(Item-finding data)
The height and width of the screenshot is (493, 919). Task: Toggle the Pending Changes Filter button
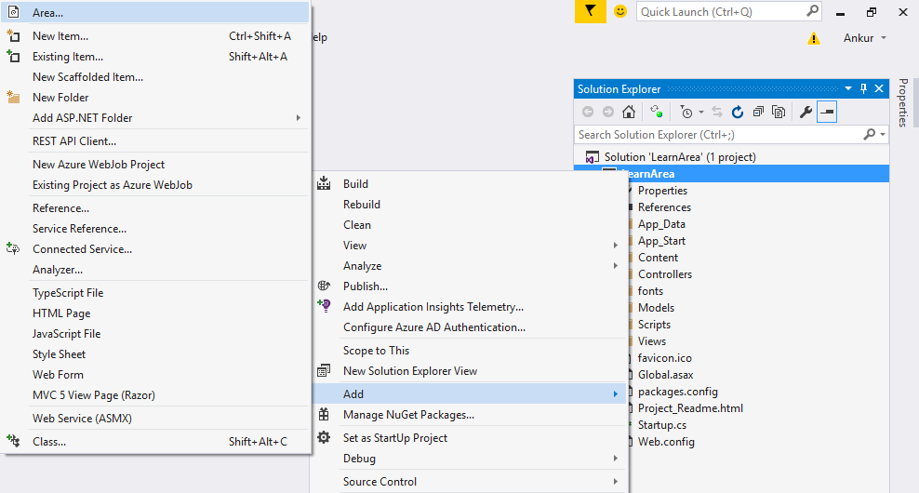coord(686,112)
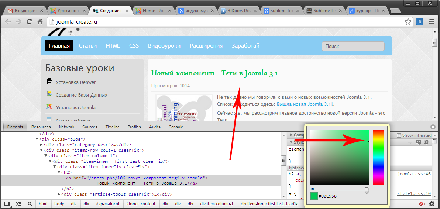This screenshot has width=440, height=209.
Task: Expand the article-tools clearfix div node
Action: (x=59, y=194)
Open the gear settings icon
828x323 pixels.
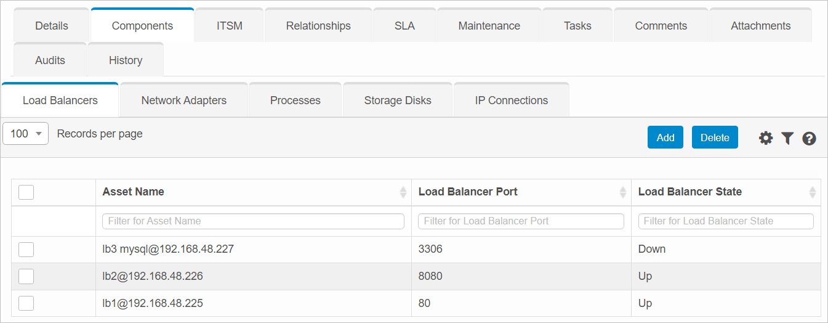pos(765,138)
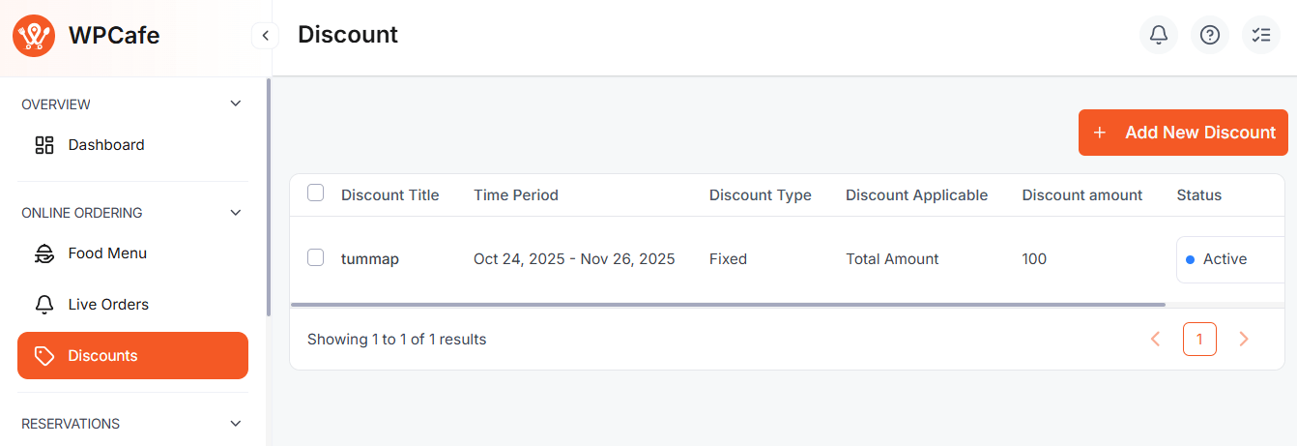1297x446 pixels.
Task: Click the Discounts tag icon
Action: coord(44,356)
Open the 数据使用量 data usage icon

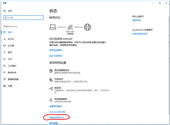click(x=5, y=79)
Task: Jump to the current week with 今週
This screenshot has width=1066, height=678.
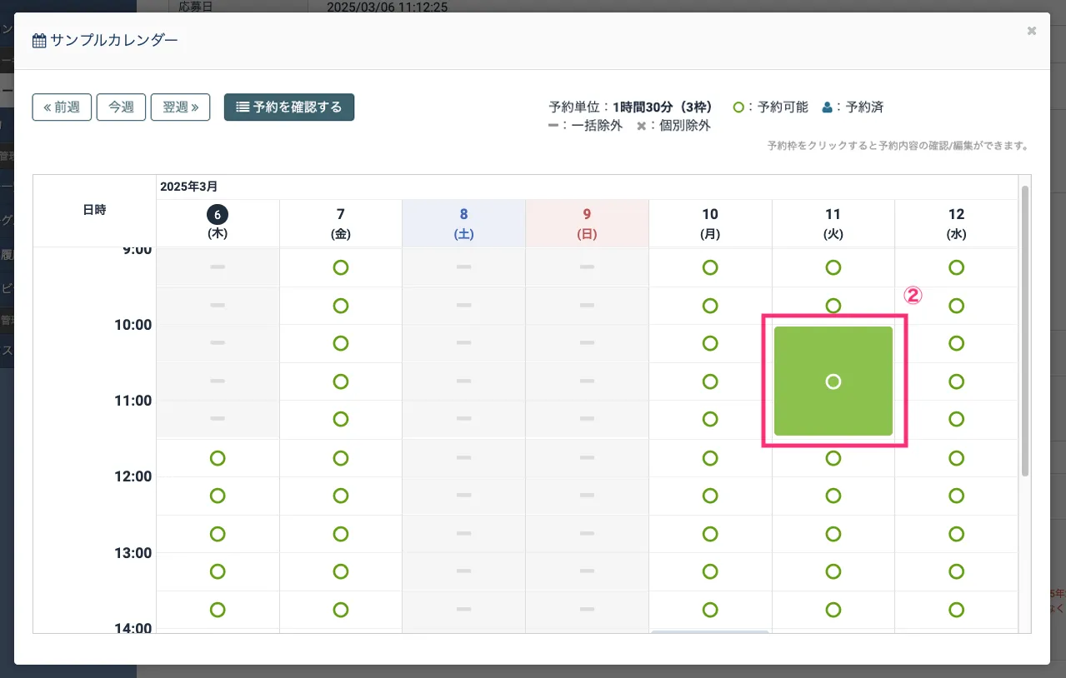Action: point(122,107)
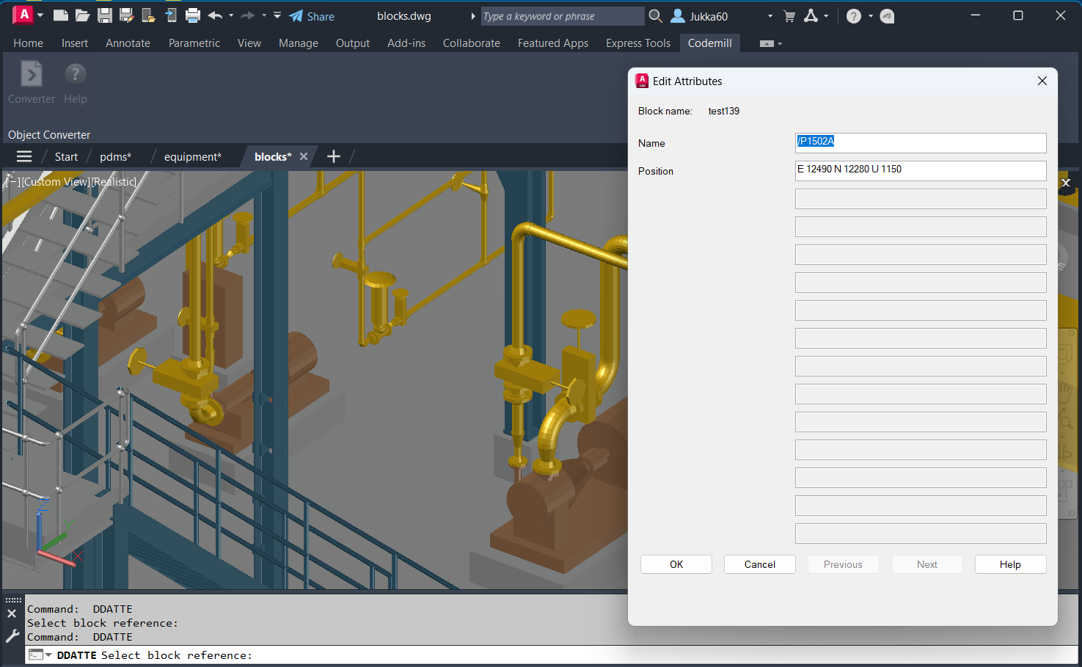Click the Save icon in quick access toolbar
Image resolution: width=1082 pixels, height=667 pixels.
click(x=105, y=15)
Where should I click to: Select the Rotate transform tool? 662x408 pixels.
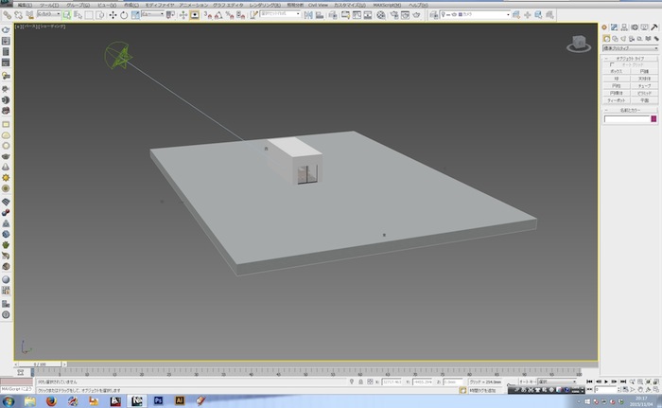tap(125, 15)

*Exercise instructions*:
Copy every line of the data above word for word, leaving out the pictures.

*Written solution*:
The height and width of the screenshot is (493, 919). Task: Toggle the Pending Changes Filter button
coord(686,112)
This screenshot has width=440, height=209.
Task: Expand the article-tools clearfix div node
Action: (x=59, y=194)
Open the gear settings icon
828x323 pixels.
pos(765,138)
1297x446 pixels.
Task: Click the Discounts tag icon
Action: coord(44,356)
Open the 数据使用量 data usage icon

click(x=5, y=79)
Task: Jump to the current week with 今週
This screenshot has width=1066, height=678.
Action: point(122,107)
Click the Save icon in quick access toolbar
Image resolution: width=1082 pixels, height=667 pixels.
click(x=105, y=15)
Where should I click to: Select the Rotate transform tool? 662x408 pixels.
tap(125, 15)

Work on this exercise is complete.